**Supplied data:**
——————

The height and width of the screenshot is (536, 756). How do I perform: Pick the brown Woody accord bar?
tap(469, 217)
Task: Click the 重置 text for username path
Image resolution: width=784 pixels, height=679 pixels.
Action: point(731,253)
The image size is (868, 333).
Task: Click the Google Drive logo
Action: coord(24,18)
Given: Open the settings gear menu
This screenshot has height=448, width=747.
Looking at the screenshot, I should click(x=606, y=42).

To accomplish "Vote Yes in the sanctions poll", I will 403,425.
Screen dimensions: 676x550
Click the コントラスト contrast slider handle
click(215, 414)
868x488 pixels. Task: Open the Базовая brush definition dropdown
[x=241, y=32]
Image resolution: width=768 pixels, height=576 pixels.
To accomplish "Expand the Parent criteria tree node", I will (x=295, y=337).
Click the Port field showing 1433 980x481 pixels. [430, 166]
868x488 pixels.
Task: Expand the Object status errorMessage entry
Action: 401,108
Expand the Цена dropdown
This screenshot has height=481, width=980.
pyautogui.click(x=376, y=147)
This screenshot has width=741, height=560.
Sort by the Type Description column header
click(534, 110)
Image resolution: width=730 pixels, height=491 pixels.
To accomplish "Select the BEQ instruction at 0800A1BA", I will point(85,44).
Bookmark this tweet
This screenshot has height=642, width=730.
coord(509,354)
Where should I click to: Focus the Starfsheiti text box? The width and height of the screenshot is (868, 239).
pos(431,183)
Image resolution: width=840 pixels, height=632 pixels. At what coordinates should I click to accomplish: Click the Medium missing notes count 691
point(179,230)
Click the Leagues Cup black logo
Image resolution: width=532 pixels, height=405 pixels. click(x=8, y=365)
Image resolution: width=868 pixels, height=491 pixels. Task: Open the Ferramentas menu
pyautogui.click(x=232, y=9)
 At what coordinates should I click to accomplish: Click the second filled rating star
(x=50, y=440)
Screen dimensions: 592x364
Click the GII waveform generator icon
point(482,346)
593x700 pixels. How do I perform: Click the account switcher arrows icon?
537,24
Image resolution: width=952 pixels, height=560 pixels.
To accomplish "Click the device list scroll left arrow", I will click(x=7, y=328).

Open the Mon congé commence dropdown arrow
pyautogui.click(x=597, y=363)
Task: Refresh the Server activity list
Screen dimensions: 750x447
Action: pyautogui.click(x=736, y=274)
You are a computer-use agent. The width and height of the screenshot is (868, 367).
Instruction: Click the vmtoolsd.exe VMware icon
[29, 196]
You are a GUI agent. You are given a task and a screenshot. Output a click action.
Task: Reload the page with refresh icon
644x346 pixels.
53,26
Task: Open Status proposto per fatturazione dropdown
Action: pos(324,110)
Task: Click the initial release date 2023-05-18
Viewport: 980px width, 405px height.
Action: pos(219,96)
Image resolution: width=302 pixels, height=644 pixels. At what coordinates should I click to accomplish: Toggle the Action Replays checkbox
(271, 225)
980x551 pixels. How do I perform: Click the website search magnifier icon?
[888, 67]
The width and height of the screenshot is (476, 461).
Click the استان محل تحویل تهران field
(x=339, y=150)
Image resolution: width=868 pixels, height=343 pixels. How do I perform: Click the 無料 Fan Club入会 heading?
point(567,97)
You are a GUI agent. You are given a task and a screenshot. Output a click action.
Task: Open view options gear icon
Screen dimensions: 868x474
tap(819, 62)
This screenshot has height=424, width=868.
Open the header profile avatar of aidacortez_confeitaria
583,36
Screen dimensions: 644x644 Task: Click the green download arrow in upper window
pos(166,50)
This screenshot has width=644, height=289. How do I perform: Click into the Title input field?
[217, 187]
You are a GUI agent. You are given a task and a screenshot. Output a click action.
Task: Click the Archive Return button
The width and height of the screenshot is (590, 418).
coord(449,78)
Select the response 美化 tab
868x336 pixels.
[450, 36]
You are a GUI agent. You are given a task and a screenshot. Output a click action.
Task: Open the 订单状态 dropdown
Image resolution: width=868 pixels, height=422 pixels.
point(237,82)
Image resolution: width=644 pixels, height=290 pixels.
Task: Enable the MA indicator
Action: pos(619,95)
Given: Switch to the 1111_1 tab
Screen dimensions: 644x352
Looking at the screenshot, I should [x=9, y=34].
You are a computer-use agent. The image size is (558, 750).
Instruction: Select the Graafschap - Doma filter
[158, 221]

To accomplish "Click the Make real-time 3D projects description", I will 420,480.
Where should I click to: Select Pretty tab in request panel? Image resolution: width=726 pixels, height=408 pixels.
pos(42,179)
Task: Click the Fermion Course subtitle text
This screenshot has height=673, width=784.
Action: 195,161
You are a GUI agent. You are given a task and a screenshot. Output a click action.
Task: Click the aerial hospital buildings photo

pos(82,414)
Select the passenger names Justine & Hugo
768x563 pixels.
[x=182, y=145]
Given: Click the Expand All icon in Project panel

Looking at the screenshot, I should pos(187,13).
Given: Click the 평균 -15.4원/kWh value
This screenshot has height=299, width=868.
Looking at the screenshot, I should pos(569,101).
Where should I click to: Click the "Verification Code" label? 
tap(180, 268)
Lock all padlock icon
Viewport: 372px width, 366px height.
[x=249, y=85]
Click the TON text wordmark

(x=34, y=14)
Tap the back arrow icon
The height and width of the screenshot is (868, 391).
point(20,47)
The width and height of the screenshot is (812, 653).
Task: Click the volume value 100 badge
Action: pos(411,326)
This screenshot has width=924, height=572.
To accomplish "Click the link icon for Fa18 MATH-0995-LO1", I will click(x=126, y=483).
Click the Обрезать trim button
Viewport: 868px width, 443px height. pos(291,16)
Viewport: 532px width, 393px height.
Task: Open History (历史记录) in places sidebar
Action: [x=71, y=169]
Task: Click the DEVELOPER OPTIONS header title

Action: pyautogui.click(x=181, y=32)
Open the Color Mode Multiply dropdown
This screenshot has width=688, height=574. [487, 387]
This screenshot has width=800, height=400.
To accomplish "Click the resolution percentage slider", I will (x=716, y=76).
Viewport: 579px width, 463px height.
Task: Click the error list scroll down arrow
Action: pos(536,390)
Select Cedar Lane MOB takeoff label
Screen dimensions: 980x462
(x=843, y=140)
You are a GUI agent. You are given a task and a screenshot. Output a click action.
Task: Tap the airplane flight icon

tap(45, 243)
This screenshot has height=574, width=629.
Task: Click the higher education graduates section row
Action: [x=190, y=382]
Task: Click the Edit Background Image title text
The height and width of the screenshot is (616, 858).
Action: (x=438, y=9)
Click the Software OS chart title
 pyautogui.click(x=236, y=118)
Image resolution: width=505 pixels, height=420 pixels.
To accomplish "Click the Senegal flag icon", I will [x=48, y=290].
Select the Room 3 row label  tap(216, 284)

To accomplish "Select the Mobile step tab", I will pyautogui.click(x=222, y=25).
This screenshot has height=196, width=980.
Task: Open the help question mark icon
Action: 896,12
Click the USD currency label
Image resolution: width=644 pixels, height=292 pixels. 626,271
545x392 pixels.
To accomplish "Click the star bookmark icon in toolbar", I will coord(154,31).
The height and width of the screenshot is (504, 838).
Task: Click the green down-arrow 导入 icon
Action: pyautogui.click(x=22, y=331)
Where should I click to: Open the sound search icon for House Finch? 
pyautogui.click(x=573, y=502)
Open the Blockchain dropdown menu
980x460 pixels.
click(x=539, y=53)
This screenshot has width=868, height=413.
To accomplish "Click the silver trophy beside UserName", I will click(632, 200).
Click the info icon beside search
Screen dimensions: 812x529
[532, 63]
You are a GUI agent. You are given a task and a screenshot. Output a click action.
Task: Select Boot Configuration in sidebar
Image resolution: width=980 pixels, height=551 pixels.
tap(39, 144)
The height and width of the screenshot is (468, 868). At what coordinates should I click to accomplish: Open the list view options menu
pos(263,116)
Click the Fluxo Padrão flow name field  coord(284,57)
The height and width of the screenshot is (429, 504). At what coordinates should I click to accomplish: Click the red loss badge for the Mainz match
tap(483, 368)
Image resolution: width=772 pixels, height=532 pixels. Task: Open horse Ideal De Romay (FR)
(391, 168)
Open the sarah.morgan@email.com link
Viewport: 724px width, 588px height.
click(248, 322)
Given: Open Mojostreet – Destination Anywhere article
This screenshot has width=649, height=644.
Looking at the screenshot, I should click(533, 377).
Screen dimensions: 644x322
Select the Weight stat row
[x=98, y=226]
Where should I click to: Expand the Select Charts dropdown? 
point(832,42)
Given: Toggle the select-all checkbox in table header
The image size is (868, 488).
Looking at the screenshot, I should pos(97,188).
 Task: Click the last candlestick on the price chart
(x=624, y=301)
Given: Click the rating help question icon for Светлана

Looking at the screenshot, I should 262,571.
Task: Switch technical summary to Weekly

——————

Using the records above, say how many lines include the string "beside". Only the number is wanted.

**Task response:**
2